In 1936 the car was rebuilt for Mr. Deflandre by the factory, with a new, updated second-series frame of the same number, 57156, still noted as retaining engine number 48. This car remained with Mr. Deflandre until April 1938, at which point it is believed to have been traded to the Belgian coachbuilders d’Ieteren toward a new body for his new Bugatti.
A local Belgian coachbuilder then produced a new two-passenger cabriolet body for 57156; the identity of the shop has never been conclusively established, although it may well have been d’Ieteren themselves. Dutch Bugatti historian Kees Jansen attributes the work to Paul Nee, as does the current owner, but no documentary proof has been found. It is important to note that at this time the car was also upgraded to the latest and best specifications, including the installation of hydraulic brakes.

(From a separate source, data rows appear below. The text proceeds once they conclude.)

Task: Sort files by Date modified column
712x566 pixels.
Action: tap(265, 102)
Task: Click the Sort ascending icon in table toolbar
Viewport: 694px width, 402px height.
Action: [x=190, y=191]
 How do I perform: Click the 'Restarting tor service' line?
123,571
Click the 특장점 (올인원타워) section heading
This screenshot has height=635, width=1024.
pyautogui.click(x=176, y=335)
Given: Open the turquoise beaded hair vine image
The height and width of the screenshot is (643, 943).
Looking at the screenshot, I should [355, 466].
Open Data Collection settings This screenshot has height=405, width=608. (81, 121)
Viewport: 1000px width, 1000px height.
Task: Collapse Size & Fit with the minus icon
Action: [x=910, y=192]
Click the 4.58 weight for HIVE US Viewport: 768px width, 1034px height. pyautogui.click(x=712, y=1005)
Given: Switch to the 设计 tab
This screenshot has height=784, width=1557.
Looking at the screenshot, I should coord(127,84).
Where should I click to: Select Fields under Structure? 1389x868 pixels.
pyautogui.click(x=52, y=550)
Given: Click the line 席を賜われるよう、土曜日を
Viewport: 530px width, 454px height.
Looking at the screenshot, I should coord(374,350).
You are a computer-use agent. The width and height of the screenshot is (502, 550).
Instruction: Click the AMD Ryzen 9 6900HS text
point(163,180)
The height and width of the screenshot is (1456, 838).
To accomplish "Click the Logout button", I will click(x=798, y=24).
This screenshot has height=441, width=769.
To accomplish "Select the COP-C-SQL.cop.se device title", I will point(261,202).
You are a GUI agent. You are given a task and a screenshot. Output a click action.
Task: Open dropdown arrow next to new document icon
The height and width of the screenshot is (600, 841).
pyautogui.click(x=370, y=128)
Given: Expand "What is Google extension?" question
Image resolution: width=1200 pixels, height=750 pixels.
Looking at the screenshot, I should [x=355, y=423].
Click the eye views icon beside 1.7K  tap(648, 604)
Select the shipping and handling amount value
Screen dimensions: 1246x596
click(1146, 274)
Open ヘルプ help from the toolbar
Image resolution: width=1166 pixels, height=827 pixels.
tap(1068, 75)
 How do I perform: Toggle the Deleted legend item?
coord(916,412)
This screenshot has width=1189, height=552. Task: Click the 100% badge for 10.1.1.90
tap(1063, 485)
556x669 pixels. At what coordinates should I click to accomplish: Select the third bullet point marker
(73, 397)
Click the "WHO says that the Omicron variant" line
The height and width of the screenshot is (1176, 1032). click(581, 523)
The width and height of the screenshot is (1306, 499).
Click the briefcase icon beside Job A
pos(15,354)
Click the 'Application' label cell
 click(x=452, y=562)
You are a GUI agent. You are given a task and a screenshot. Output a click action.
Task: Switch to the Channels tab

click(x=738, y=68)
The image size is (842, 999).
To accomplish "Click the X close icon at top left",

The car remained in Antwerp for many years, then was acquired by the famous Bugatti dealer Jean de Dobbeleer, still on a 1930–40 Belgian registration 154486. Mr. de Dobbeleer claimed that the car had been traded in by a priest, Abbé Dubois de Sévry, to whom it had been donated by a Mr. Cadans. Inspection of the car’s numbers by Mr. Laugier indicates that the rear axle and gearbox are both original and authentic replacements from other Type 57s, likely dating to de Dobbeleer’s ownership.
The Bugatti was subsequently exported to the United States in 1955 by Gene Cesari for Porsche dealer Jack Fritsche, passing next to Al Wall and, in 1958, to Joseph Fine of Silver Spring, Maryland. Mr. Fine began restoring the Bugatti but in the 1960s was distracted from the work, and the dismantled car was stored on his property until his death in 2003. It was then sold by his widow and acquired by the consignor, who elected to have it fully restored by Alan Taylor Company of Escondido, California.
As part of the restoration, the car was redesigned with new fenders, door skins, hood, and trim, beautifully hewn in aluminum by Mr. Taylor’s employee Edouard de Vaucorbeil, as well as numerous other improved details, such as the addition of a wine basket and beautifully crafted fitted luggage, which stow vertically behind the seats, and a Type 57C-style dashboard. The finish of the leather, woodwork, and paint is all spectacular and a tribute to its restorers’ craftsmanship.
The cabriolet has been proudly exhibited at several concours d’elegance, including several times at Amelia Island; the annual La Jolla Concours, where it was judged Best of Show Pre-war in 2013; and Keels and Wheels, where it received the People’s Choice award in 2014. Further, it has been a First Prize winner (no. 3176) in Classic Car Club of America National judging. It is presented in beautiful condition and is still ready for further concours appearances as a stunningly restored machine and surefire crowd favorite.